With bounded accuracy, we're supposedly looking at a "regular character" having somewhere near a 50/50 chance to succeed at what they are doing. Being a little bit better (say a +1 weapon) gives you a small increase - 5%.
Now let's look at the same thing with a 3d6 system. Rolling an 11 or higher is 50% both with d20 and 3d6, but if you add a +1, it's a 55% chance with d20 but a 62.5% chance with 3d6. The change for common rolls was 12.5%, two and half times it was for a d20. A -1 does the same thing, dumping the chance to 37.5%.

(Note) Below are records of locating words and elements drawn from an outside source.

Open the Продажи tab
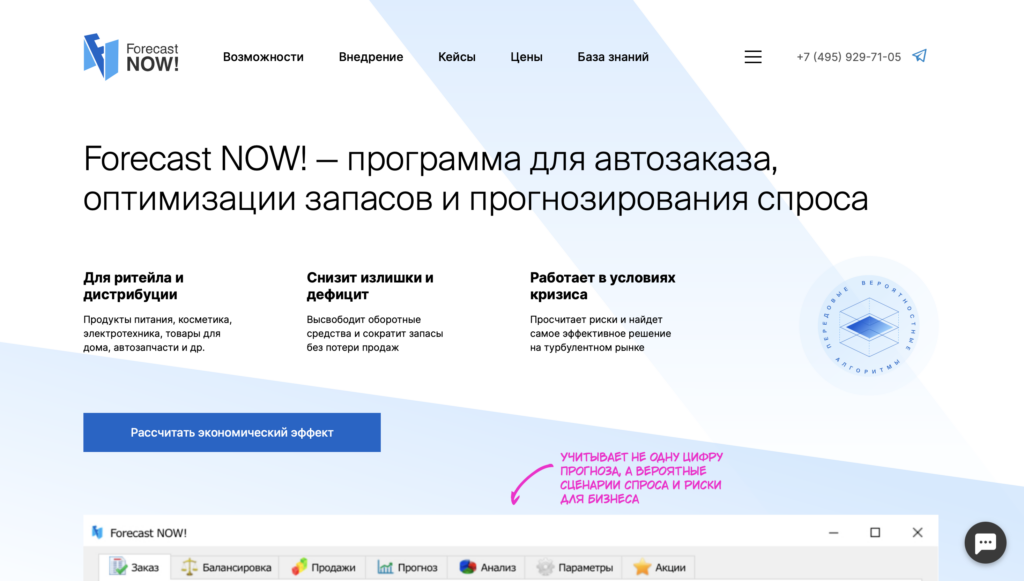Screen dimensions: 1024x581 [x=323, y=567]
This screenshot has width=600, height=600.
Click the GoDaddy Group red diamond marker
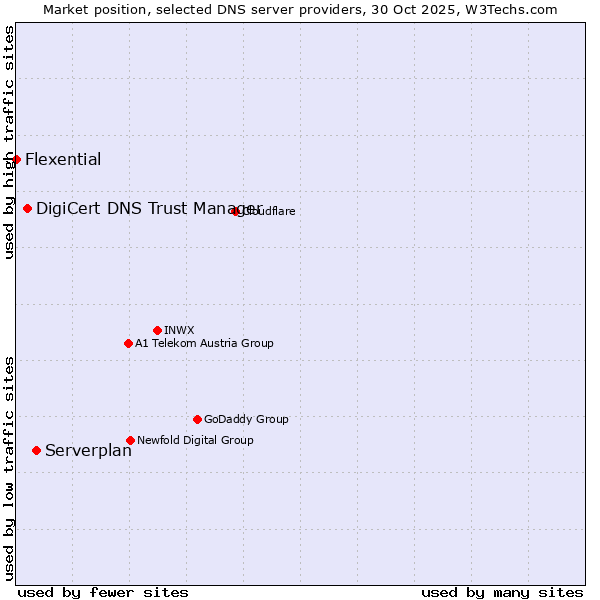(x=197, y=419)
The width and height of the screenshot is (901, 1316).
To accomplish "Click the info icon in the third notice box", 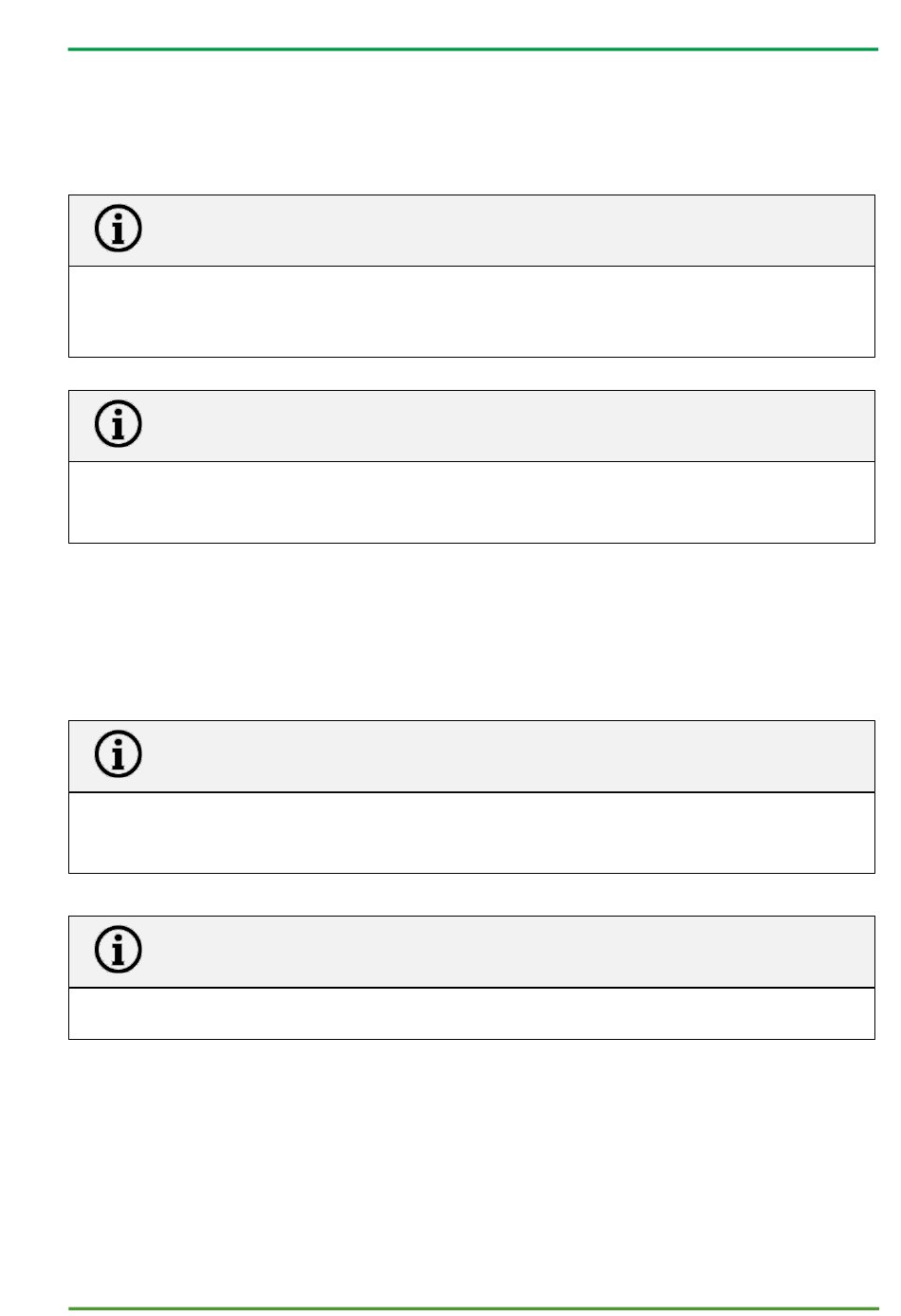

This loss of granularity makes every math advantage extremely important. Any inequality in character builds or optimization will lead to a wide discrepancy in what characters can do. You lose out on the character who only has a 16 ability score when others have 18s because it's crippling. Everyone will always be going for the races that best match their class. Trying a skill that isn't aligned to the ability scores you are increasing is so much more likely to fail that it's likely not worth taking, and the flip side is that expertise is virtually guaranteed because a +3 is godlike.
It's really the exact opposite of what I want, where players can make the characters they want and not have to sweat if they are a point or two behind or ahead of other characters.